Sunday | 23 November, 2008
Lab test: Oracle Database 11g shoots the moon
Oracle's enormous 11g release rumbles with an impressive array of performance and management aids, elegant application testing, standbys that earn their keep, and the promise of lower storage requirements
Sean McCown (InfoWorld) 05/06/2008 08:20:32

Fighting corruption

Oracle Database 11g puts just as much effort into monitoring and recovering from corruption as it puts into query performance. Automatic health monitoring is a really big feature in this category because it runs reactive checks or manual checks. Reactive checks get run when a critical error occurs. These checks can examine database structure, data block integrity, redo integrity, and other conditions. When Oracle runs these checks, it creates a report and quite often suggests fixes.

Automatic quarantine of corrupt undo segments is just plain cool. When Oracle discovers a corrupt undo tablespace, it will quarantine the segment and not allow future transactions to use it. This allows Oracle to contain the damage and keep it from spreading.

The Fast Analyze feature will cure a big headache for DBAs of very large databases. Fast Analyze allows you to scan for table-index corruption much faster than before. This is really important because much of this type of maintenance is done during scheduled maintenance windows, and if the analysis operation can't even complete during the window, then neither can the fix.

Snapshot Standby

Data Guard is Oracle's technology for providing a transactionally complete standby database in case of disaster. Data Guard protects against all kinds of system and network failures, and it isn't constrained by location. The standby database can be in the same room or thousands of miles away. But like other fail-over solutions, including remote mirroring and local clustering, the standby is completely idle and unavailable while the primary is online.

A terrific new Data Guard feature, called Snapshot Standby, lets you put the standby database into a temporary read/write mode, allowing you to test database changes while still providing the original HA/DR protection. This feature alone could change the way companies manage best practices around database development, change control, benchmarking, application upgrades, and related tasks.

For example, say you need to make a change to a major stored procedure on your production database. The problem is that, without testing it against your production workload, you have no idea how much, if at all, the change will improve your system performance. Combining Snapshot Standby with Database Replay, you can test limitless scenarios. All you have to do is record your production workload on the primary database, put your standby database into read/write mode, and implement the code changes on the standby. Then you can replay your workload on the standby and compare the performance counters from the replay with those from your initial capture.

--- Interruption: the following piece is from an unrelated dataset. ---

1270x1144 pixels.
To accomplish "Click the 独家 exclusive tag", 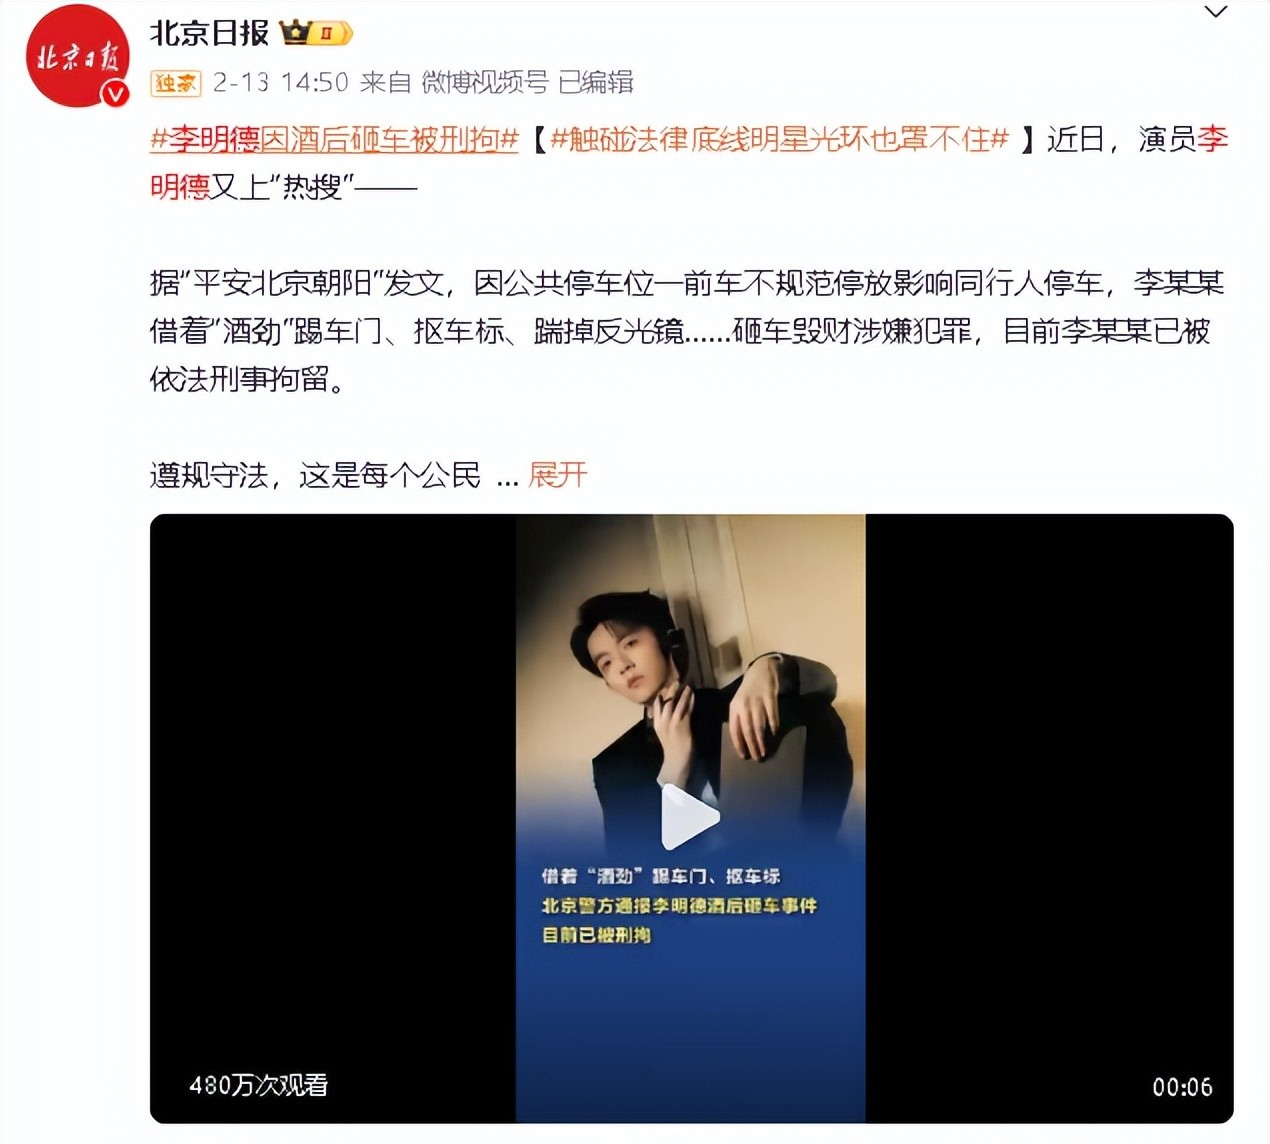I will point(176,83).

When you put your standby into Snapshot Standby mode, it stops applying logs from the primary. (The logs are still sent across, they're just not applied.) When you've finished testing, you can put the standby back in read mode. The standby will then automatically discard all of your changes, return to the state it was in before you tested the new code, and apply the logs that are waiting to be applied. Your standby is never physically out of sync with the primary, only logically.

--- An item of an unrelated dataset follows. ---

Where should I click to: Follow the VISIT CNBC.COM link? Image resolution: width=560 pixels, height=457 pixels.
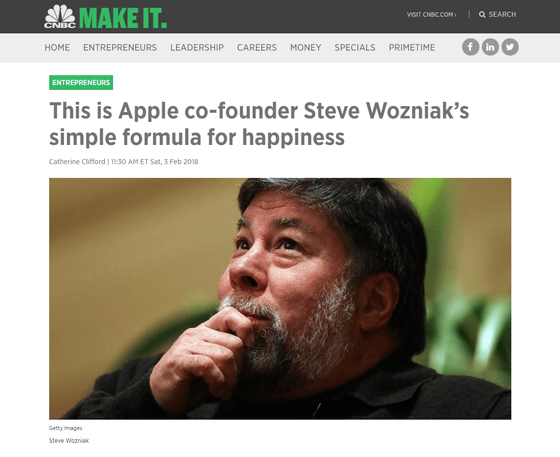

There are many other scenarios where a Snapshot Standby can come in handy, from troubleshooting production issues to index tuning to disk placement and partitioning. You can use Snapshot Standby to test backups and index reorgs while under heavy user loads as well. The possibilities are practically endless.

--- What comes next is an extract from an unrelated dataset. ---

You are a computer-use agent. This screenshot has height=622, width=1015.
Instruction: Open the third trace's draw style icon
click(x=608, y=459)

There's another practical purpose. One of the biggest problems for DBAs is keeping analysts, developers, and others out of the production system. They all have legitimate reasons for reading data out of the system, but for performance and compliance reasons, you'll typically want to limit their access as much as possible. Typically you'd put together another server for their use and keep it as in sync with the production database as you can, generally through backup/restore or replication. With Snapshot Standby, you can do it all in one system.